▶ [Description of the task] Copy out the passage on traits under selection between "Overall, results from" and "in Ref. [56]).", inclusive.

▶ [Text]
***

Traits under selection
One major challenge in selection signature studies is to determine which trait(s) are driving genomic signatures. In indigenous African cattle, selective forces could be related to specific environmental factors, e.g. selection for trypanotolerance, heat and drought tolerance or tick resistance [15], or to artificial selection for performance traits, e.g. milk yield, meat quality and fertility. While numerous selection signature studies have been carried out in African cattle (for example, in Ref. [23–26]), pinpointing the causal variants and underlying genes remains challenging because large genomic regions containing multiple genes are usually identified as selective sweeps. With the use of whole-genome sequence data it is possible to narrow down candidate genes, as demonstrated in Boitard et al. [55]. However, downstream analyses (e.g. gene knockout studies) are usually required to identify the function of the gene and thus confirm the trait under selection. As an alternative approach to address this challenge, recent studies in humans and chickens have complemented selection signatures with gene expression information to draw more informed conclusions about adaptive variation [27–30]. In this study, we focussed on dissecting traits under selection in indigenous African cattle by the joint analysis of selection signatures and gene expression (cattle GTEx) and QTL (CattleQTLdb) databases.
Overall, results from the joint analysis of selection signatures, gene expression and QTL in this study suggest the immune response (e.g. resistance to diseases) as well as reproduction and production traits as important selective pressures in African cattle.
Immune response
Our investigation of selection signatures and the correspondence with gene expression patterns points towards a role of the immune system in the adaptation of indigenous African cattle, which is consistent with other studies (e.g. in Ref. [56]).
We found that genes located within selection signatures were significantly enriched for terms of the adaptive and innate immune response, in accordance with the known variability in susceptibility and resistance levels of indigenous African cattle to diseases and pathogens (reviewed in Ref. [54]). For example, immunoglobulin V-related STRING clusters (mostly genes coding for Ig-like domain-containing proteins) were enriched for Ankole, Boran, Djakkore, Kenana and Ogaden and multiple pathogen defence-related GO terms and MHC-related STRING clusters were enriched in Baoule. Furthermore, the genomic region on BTA2:132 Mb, where we identified a cluster of selection signatures for Djakkore, Kenana, Ogaden and Gobra, contains a cluster of phospholipase A2-associated genes (PLA2G2D1, PLA2G5, PLA2G2A PLA2G2A), which are involved in the innate immune response [57].

***

▶ [Entries supplied]

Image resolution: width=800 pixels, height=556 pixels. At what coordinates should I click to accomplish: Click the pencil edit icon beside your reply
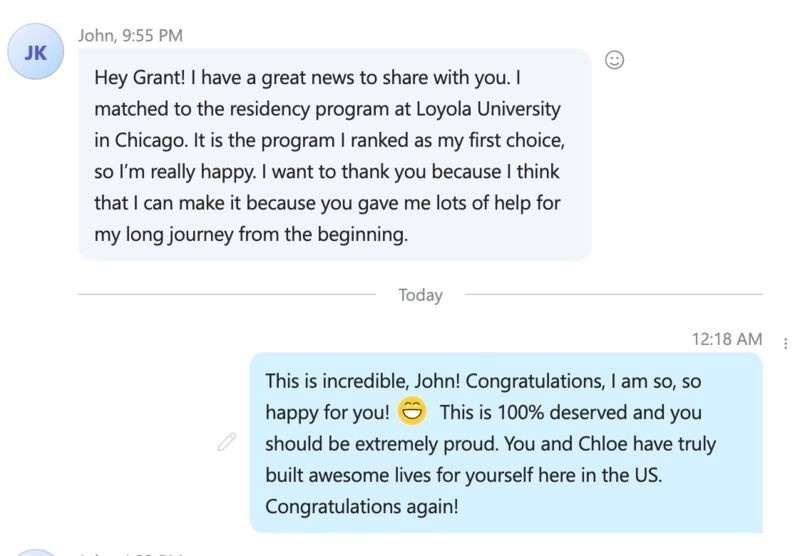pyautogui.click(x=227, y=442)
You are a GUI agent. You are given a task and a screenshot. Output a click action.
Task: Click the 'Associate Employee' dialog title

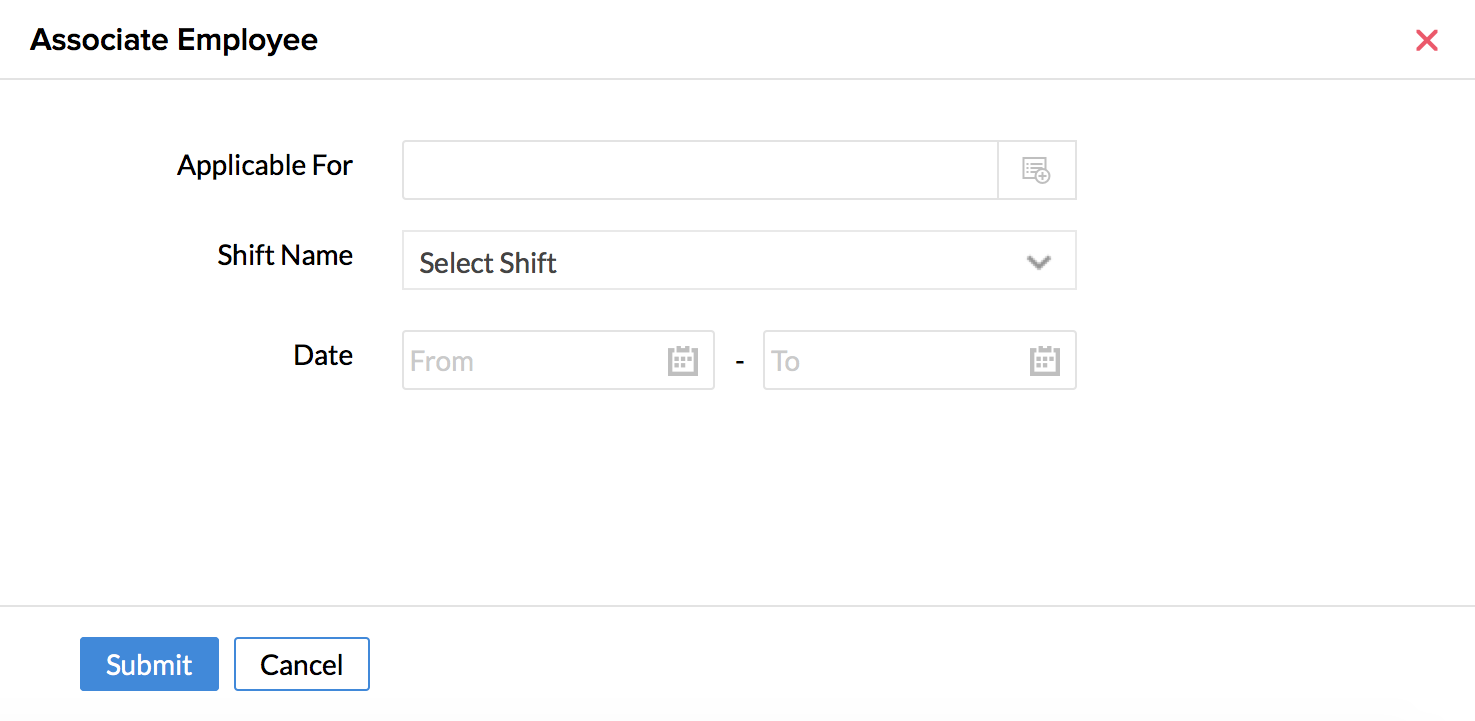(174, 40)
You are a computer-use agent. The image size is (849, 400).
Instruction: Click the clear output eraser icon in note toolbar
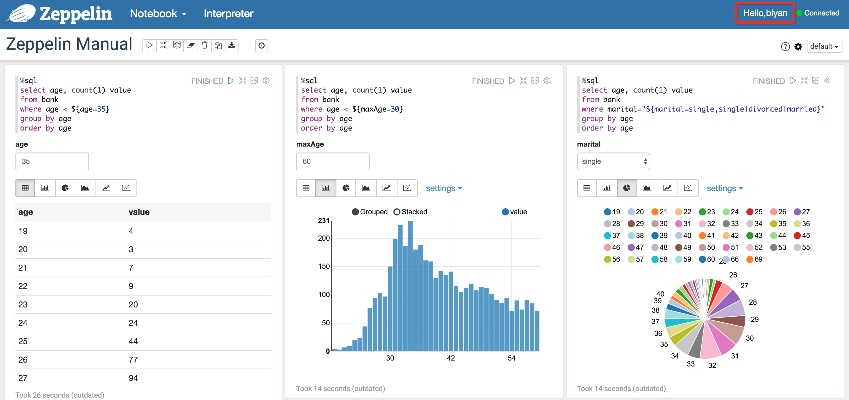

***

▶ [Result]
Overall, results from the joint analysis of selection signatures, gene expression and QTL in this study suggest the immune response (e.g. resistance to diseases) as well as reproduction and production traits as important selective pressures in African cattle.
Immune response
Our investigation of selection signatures and the correspondence with gene expression patterns points towards a role of the immune system in the adaptation of indigenous African cattle, which is consistent with other studies (e.g. in Ref. [56]).